Please duplicate the records between the lines holding "The image size is (345, 179)." and "click(258, 91)", inclusive, leaving the pictures out of your answer.

Task data:
--

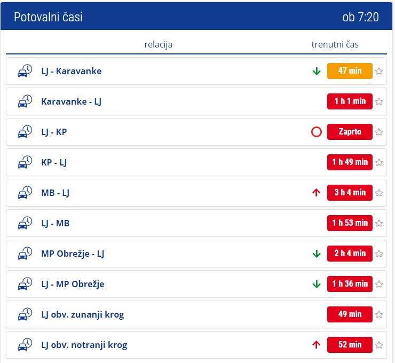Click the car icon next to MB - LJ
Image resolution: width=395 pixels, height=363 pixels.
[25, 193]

--

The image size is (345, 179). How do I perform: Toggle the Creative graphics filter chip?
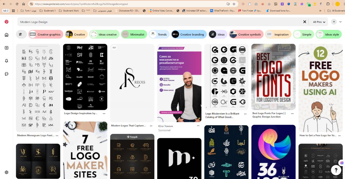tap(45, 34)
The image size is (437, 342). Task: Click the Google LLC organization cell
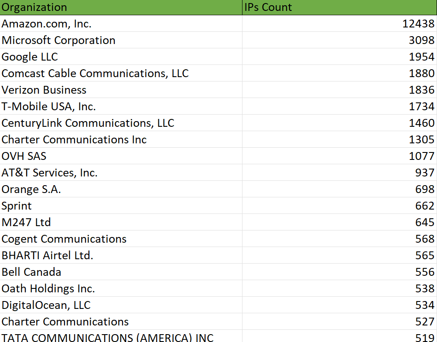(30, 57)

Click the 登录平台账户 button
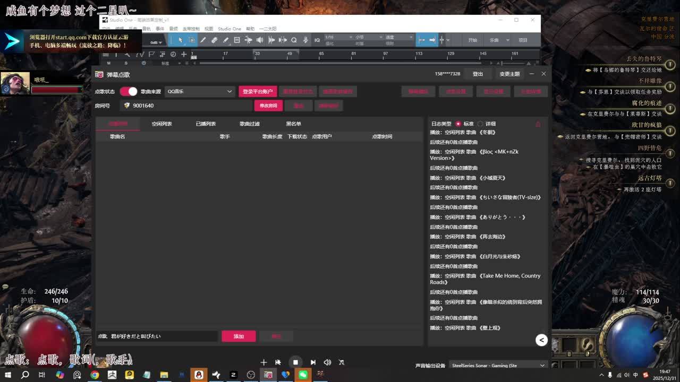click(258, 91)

--

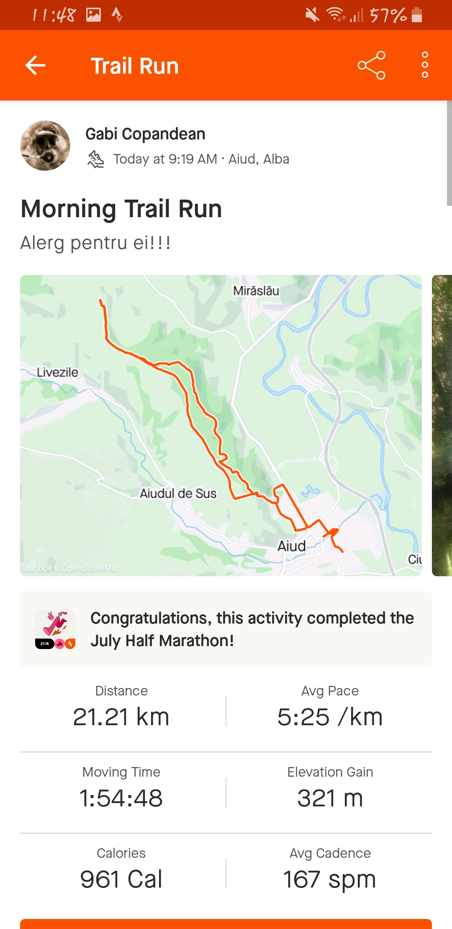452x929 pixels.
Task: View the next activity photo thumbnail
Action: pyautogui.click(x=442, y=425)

--

Answer to the problem:
The image size is (345, 179). How do I perform: Toggle the Creative graphics filter chip?
tap(45, 34)
The image size is (437, 342). Task: Click the Google LLC organization cell
(30, 57)

Click the 登录平台账户 button
click(258, 91)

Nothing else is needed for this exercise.